Analyze images with AI vision models for descriptions and extraction

Vision Block

The Vision block sends images to multimodal AI models (GPT-4o, Claude, Gemini) for visual analysis. It can describe images, extract text (OCR), identify objects, read charts, and answer questions about visual content.

Overview

PropertyValue
Typevision
CategoryCore Block
Color#8B5CF6 (Violet)

When to Use

  • Extract text from images or screenshots (OCR)
  • Describe or caption images
  • Analyze charts, graphs, or diagrams
  • Answer questions about visual content
  • Process receipts, invoices, or documents

Configuration

SettingTypeDescription
ImageFile uploadUpload image or provide URL
Image URLShort inputDirect URL to an image
PromptLong textWhat to analyze (e.g., "Extract all text from this image")
ModelDropdownVision-capable model (GPT-4o, Claude 3, etc.)
API KeyPasswordProvider API key
Detail LevelDropdownlow (fast) or high (detailed)

Outputs

FieldTypeDescription
contentstringAI's analysis of the image
textstringExtracted text (OCR mode)
objectsjsonDetected objects/elements

Example: Receipt Data Extraction

Goal: Extract structured data from receipt photos.

Workflow:

[Starter: Upload Receipt] → [Vision] → [Function: Parse] → [Google Sheets]

Configuration:

  • Image: {{starter.file}}
  • Prompt:
    Extract structured data from this receipt.

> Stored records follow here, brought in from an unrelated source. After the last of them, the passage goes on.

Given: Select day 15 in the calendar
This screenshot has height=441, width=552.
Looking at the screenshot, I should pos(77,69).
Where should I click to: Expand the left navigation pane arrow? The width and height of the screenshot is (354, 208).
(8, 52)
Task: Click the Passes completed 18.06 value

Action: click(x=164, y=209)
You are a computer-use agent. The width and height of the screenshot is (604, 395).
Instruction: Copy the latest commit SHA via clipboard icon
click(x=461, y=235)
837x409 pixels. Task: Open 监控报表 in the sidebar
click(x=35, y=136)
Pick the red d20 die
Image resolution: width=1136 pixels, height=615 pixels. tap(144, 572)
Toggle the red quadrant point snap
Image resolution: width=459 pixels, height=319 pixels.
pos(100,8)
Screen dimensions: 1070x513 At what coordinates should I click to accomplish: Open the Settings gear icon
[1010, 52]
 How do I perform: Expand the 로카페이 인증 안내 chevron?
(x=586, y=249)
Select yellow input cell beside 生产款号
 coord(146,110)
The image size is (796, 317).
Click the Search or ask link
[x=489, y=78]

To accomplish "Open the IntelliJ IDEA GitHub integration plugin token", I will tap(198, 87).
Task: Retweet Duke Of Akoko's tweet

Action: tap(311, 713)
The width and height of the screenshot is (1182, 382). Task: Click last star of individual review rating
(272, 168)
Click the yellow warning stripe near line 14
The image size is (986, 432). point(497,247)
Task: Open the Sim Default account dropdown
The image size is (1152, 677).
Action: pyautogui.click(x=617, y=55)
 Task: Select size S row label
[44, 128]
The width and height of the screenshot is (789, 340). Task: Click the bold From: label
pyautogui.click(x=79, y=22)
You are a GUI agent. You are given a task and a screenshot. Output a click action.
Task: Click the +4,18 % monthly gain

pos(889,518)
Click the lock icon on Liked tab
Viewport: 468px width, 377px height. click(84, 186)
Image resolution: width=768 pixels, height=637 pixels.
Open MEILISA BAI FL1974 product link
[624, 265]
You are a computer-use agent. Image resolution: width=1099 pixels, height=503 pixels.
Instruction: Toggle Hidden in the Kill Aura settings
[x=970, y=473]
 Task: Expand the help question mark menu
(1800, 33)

Return JSON with:
    - store_name
    - date
    - items (array of {name, quantity, price})
    - subtotal, tax, total
  • Model: gpt-4o
  • Detail Level: high

Function block parses the JSON from {{vision.content}} and formats it for Google Sheets.

Tips

  • GPT-4o and Claude 3 are the best vision models — both handle complex images well
  • High detail costs more tokens but is essential for small text and fine details
  • Combine with structured output in the prompt to get parseable JSON from image analysis
  • URL input is useful when images come from other blocks (Image Search, API responses)